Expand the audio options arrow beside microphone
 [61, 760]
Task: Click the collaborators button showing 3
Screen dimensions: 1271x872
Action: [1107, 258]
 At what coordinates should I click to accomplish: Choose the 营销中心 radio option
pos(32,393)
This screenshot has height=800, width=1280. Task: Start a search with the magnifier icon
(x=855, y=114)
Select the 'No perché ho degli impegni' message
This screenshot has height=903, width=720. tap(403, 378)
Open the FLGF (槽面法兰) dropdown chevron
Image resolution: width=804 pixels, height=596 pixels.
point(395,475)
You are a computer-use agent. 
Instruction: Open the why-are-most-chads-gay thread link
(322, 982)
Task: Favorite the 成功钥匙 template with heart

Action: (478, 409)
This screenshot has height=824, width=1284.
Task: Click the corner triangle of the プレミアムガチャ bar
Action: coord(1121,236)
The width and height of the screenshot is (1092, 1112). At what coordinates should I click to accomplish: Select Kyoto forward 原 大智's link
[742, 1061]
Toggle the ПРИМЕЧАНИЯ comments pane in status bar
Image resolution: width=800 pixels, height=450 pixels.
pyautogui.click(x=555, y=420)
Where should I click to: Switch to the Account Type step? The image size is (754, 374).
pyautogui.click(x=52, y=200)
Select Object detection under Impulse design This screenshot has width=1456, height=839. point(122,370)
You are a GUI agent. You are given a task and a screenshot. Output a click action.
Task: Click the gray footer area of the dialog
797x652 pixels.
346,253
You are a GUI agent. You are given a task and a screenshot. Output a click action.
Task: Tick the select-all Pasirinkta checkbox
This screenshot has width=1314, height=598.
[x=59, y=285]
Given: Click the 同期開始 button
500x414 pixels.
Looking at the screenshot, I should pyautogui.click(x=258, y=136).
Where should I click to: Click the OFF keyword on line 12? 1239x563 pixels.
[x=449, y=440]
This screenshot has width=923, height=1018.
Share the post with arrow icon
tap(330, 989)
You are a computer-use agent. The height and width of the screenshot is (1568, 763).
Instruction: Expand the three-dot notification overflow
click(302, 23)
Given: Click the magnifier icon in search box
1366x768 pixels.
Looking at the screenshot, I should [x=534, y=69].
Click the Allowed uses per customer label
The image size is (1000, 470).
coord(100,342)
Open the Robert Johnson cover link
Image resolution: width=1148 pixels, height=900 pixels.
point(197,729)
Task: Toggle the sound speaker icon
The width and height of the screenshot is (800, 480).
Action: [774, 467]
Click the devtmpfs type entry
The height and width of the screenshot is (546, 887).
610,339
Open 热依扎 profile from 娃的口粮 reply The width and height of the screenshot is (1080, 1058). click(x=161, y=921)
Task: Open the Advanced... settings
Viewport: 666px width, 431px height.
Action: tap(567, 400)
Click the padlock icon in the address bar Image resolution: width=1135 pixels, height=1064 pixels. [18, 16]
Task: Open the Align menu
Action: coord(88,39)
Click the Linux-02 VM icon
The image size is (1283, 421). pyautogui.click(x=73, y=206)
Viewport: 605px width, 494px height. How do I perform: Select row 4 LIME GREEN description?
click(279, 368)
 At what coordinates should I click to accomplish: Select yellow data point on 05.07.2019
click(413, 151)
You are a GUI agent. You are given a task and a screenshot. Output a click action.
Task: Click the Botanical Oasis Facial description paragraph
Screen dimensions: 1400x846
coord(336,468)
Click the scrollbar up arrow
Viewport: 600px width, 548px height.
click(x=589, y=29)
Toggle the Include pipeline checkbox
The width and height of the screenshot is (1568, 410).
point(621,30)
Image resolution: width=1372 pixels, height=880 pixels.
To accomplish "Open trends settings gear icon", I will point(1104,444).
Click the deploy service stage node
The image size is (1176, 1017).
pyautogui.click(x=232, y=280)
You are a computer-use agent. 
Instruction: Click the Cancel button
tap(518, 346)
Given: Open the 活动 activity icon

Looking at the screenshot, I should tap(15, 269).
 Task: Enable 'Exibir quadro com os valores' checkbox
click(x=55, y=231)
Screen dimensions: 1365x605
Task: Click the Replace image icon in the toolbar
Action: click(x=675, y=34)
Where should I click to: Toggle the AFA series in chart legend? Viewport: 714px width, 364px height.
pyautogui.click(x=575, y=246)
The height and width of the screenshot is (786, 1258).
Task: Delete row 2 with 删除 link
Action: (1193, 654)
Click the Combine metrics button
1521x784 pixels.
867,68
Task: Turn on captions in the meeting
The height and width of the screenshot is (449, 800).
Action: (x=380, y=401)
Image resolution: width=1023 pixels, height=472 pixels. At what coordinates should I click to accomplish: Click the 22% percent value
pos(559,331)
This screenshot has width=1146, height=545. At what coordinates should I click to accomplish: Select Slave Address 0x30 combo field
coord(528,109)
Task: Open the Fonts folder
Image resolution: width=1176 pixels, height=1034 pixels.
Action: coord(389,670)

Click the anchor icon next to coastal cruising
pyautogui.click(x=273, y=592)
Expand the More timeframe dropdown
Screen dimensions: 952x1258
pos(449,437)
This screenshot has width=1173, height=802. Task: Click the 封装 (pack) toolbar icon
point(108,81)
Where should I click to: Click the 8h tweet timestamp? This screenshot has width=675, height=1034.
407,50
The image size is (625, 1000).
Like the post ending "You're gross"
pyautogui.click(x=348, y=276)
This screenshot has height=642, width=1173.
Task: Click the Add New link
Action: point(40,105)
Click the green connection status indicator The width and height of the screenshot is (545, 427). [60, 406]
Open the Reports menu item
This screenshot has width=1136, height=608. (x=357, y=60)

____

Exercise requirements:
An identical copy of the preceding records should be returned.

Exercise solution:
Expand the audio options arrow beside microphone
 [61, 760]
Task: Click the collaborators button showing 3
Screen dimensions: 1271x872
Action: [1107, 258]
 At what coordinates should I click to accomplish: Choose the 营销中心 radio option
pos(32,393)
This screenshot has height=800, width=1280. Task: Start a search with the magnifier icon
(x=855, y=114)
Select the 'No perché ho degli impegni' message
This screenshot has height=903, width=720. tap(403, 378)
Open the FLGF (槽面法兰) dropdown chevron
Image resolution: width=804 pixels, height=596 pixels.
point(395,475)
You are a computer-use agent. 
Instruction: Open the why-are-most-chads-gay thread link
(322, 982)
Task: Favorite the 成功钥匙 template with heart

Action: (478, 409)
This screenshot has height=824, width=1284.
Task: Click the corner triangle of the プレミアムガチャ bar
Action: coord(1121,236)
The width and height of the screenshot is (1092, 1112). At what coordinates should I click to accomplish: Select Kyoto forward 原 大智's link
[742, 1061]
Toggle the ПРИМЕЧАНИЯ comments pane in status bar
Image resolution: width=800 pixels, height=450 pixels.
pyautogui.click(x=555, y=420)
Where should I click to: Switch to the Account Type step? The image size is (754, 374).
pyautogui.click(x=52, y=200)
Select Object detection under Impulse design This screenshot has width=1456, height=839. point(122,370)
You are a GUI agent. You are given a task and a screenshot. Output a click action.
Task: Click the gray footer area of the dialog
797x652 pixels.
346,253
You are a GUI agent. You are given a task and a screenshot. Output a click action.
Task: Tick the select-all Pasirinkta checkbox
This screenshot has width=1314, height=598.
[x=59, y=285]
Given: Click the 同期開始 button
500x414 pixels.
Looking at the screenshot, I should pyautogui.click(x=258, y=136).
Where should I click to: Click the OFF keyword on line 12? 1239x563 pixels.
[x=449, y=440]
This screenshot has width=923, height=1018.
Share the post with arrow icon
tap(330, 989)
You are a computer-use agent. The height and width of the screenshot is (1568, 763).
Instruction: Expand the three-dot notification overflow
click(302, 23)
Given: Click the magnifier icon in search box
1366x768 pixels.
Looking at the screenshot, I should [x=534, y=69].
Click the Allowed uses per customer label
The image size is (1000, 470).
coord(100,342)
Open the Robert Johnson cover link
Image resolution: width=1148 pixels, height=900 pixels.
point(197,729)
Task: Toggle the sound speaker icon
The width and height of the screenshot is (800, 480).
Action: [774, 467]
Click the devtmpfs type entry
The height and width of the screenshot is (546, 887).
610,339
Open 热依扎 profile from 娃的口粮 reply The width and height of the screenshot is (1080, 1058). click(x=161, y=921)
Task: Open the Advanced... settings
Viewport: 666px width, 431px height.
Action: tap(567, 400)
Click the padlock icon in the address bar Image resolution: width=1135 pixels, height=1064 pixels. [18, 16]
Task: Open the Align menu
Action: coord(88,39)
Click the Linux-02 VM icon
The image size is (1283, 421). pyautogui.click(x=73, y=206)
Viewport: 605px width, 494px height. How do I perform: Select row 4 LIME GREEN description?
click(279, 368)
 At what coordinates should I click to accomplish: Select yellow data point on 05.07.2019
click(413, 151)
You are a GUI agent. You are given a task and a screenshot. Output a click action.
Task: Click the Botanical Oasis Facial description paragraph
Screen dimensions: 1400x846
coord(336,468)
Click the scrollbar up arrow
Viewport: 600px width, 548px height.
click(x=589, y=29)
Toggle the Include pipeline checkbox
The width and height of the screenshot is (1568, 410).
point(621,30)
Image resolution: width=1372 pixels, height=880 pixels.
To accomplish "Open trends settings gear icon", I will point(1104,444).
Click the deploy service stage node
The image size is (1176, 1017).
pyautogui.click(x=232, y=280)
You are a computer-use agent. 
Instruction: Click the Cancel button
tap(518, 346)
Given: Open the 活动 activity icon

Looking at the screenshot, I should tap(15, 269).
 Task: Enable 'Exibir quadro com os valores' checkbox
click(x=55, y=231)
Screen dimensions: 1365x605
Task: Click the Replace image icon in the toolbar
Action: click(x=675, y=34)
Where should I click to: Toggle the AFA series in chart legend? Viewport: 714px width, 364px height.
pyautogui.click(x=575, y=246)
The height and width of the screenshot is (786, 1258).
Task: Delete row 2 with 删除 link
Action: (1193, 654)
Click the Combine metrics button
1521x784 pixels.
867,68
Task: Turn on captions in the meeting
The height and width of the screenshot is (449, 800).
Action: (x=380, y=401)
Image resolution: width=1023 pixels, height=472 pixels. At what coordinates should I click to accomplish: Click the 22% percent value
pos(559,331)
This screenshot has width=1146, height=545. At what coordinates should I click to accomplish: Select Slave Address 0x30 combo field
coord(528,109)
Task: Open the Fonts folder
Image resolution: width=1176 pixels, height=1034 pixels.
Action: coord(389,670)

Click the anchor icon next to coastal cruising
pyautogui.click(x=273, y=592)
Expand the More timeframe dropdown
Screen dimensions: 952x1258
pos(449,437)
This screenshot has width=1173, height=802. Task: Click the 封装 (pack) toolbar icon
point(108,81)
Where should I click to: Click the 8h tweet timestamp? This screenshot has width=675, height=1034.
407,50
The image size is (625, 1000).
Like the post ending "You're gross"
pyautogui.click(x=348, y=276)
This screenshot has height=642, width=1173.
Task: Click the Add New link
Action: point(40,105)
Click the green connection status indicator The width and height of the screenshot is (545, 427). [60, 406]
Open the Reports menu item
This screenshot has width=1136, height=608. (x=357, y=60)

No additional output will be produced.